--- Begin ---
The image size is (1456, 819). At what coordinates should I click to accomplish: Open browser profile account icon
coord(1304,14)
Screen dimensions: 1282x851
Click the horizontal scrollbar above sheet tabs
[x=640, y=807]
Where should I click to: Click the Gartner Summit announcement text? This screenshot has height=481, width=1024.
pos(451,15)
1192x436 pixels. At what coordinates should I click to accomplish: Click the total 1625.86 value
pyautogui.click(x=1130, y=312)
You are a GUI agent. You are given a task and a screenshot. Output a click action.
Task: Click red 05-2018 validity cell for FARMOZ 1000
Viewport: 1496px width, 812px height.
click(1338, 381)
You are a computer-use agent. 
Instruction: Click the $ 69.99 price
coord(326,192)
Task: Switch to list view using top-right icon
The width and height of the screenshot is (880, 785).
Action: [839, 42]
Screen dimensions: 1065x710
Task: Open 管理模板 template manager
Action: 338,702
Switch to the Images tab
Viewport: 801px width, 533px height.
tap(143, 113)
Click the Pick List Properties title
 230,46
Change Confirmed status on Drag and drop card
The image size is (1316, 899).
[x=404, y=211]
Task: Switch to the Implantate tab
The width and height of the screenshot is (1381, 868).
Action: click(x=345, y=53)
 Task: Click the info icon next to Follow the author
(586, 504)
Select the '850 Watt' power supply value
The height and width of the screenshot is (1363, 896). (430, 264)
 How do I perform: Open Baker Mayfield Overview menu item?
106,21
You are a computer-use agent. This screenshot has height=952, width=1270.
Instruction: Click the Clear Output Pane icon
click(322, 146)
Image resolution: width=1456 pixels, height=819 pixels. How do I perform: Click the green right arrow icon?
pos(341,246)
--- End ---
**Exercise instructions**
Collect every line from the items above that contains the string "coordinates", and copy each one in full. Treat uppercase and lowercase as different.

**Output of the exercise**
The image size is (1456, 819). At what coordinates should I click to accomplish: Open browser profile account icon
1192x436 pixels. At what coordinates should I click to accomplish: Click the total 1625.86 value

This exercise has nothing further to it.